2011年には映画化もされています。読む人の心にすっと入ってくるような筆致が心地よく、主人公と年代が違えど共感したり、若かりし頃の自分と重ねたり、また程よくローカルな風景を思い描いたりと、読書ならではの創造の世界が広がる作品です。

読後の後味がとてもすっきりしているので、ポジティブな気分になりたい時におすすめです。

号泣する準備はできていた/江國香織

独特の言葉選びが特徴的な、江國香織さんの短編集。直木賞受賞の表題作を含む12編が収録されています。

全編ともにごく普通の日常の中で、主人公の女性たちのどこか器用に生きられない様にフォーカスし、丁寧で繊細な言葉をもって、上手く説明できない主人公の心情や在り方を描き出しています。読者自身が主人公に重なる面を持つならば、作者に自分の心を読まれているような感覚に陥るかも知れません。

表題作は、そんな物語たちを代表するような作品です。どの話も生活の一部を切り抜いて書いたようなイメージで、結論や今後の展開がはっきりしないまま余韻を含んだ終わり方をしています。そのため、物思いにふけりたい時や自由に考察を深めたい時におすすめです。

短編工場/オムニバス形式

読みたいものが決められない時におすすめしたいのは、12人の作家さんの短編が収録された「短編工場」です。いつも読んでいる作家さんの意外な一面や初めて読む作家さんなど、新たな出会いが期待できます。

この短編から筆者の強みや凄みまでは読み取れないかも知れませんが、言葉や文章との相性など今後の本選びに役立つと思います。
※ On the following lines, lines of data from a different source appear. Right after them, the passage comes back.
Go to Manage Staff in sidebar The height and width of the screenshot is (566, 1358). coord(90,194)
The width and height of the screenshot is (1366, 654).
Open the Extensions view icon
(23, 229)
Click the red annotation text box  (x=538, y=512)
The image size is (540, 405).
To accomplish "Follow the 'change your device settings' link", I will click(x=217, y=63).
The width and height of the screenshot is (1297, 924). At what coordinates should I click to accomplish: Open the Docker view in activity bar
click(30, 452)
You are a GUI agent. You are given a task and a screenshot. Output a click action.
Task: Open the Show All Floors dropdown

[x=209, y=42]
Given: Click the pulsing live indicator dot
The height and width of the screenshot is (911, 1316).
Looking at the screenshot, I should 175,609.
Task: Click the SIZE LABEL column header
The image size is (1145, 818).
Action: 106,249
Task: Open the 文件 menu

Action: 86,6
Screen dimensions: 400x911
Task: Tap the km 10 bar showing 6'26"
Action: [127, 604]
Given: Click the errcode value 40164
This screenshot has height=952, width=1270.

程よい長さでテンポよく読めるので、移動や順番待ちの時間におすすめです。

さいごに

読書の効果は、すぐに結果がでるような即効性のあるものではありません。自分を木に例えるならば、立派な果実を育てるための土壌の栄養分のようなものだと思います。

もしあなたに何となく過ごしている時間があるならば、自分という木をより豊かに育てるために読書をしませんか?